> [Provided data]
= = = = =
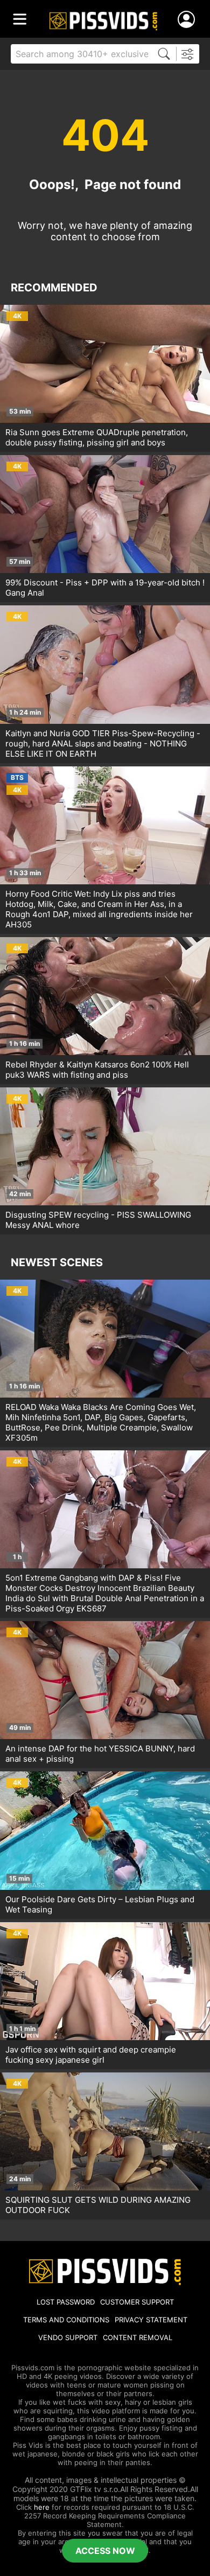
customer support (137, 2302)
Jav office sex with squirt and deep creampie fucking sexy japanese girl (90, 2054)
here (42, 2507)
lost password (66, 2302)
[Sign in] (188, 19)
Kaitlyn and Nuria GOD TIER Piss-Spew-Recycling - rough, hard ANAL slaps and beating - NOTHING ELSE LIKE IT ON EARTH (102, 743)
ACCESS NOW (105, 2550)
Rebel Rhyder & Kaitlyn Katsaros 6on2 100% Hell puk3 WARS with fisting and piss (97, 1069)
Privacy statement (151, 2319)
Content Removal (137, 2337)
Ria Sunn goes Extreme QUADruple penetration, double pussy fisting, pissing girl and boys (96, 437)
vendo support (67, 2337)
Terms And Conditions (66, 2319)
= = = = =
Your reply should be the entries above, repeated exactly and free of pictures.

customer support (137, 2302)
Jav office sex with squirt and deep creampie fucking sexy japanese girl (90, 2054)
here (42, 2507)
lost password (66, 2302)
[Sign in] (188, 19)
Kaitlyn and Nuria GOD TIER Piss-Spew-Recycling - rough, hard ANAL slaps and beating - NOTHING ELSE LIKE IT ON EARTH (102, 743)
ACCESS NOW (105, 2550)
Rebel Rhyder & Kaitlyn Katsaros 6on2 100% Hell puk3 WARS with fisting and piss (97, 1069)
Privacy statement (151, 2319)
Content Removal (137, 2337)
Ria Sunn goes Extreme QUADruple penetration, double pussy fisting, pissing girl and boys (96, 437)
vendo support (67, 2337)
Terms And Conditions (66, 2319)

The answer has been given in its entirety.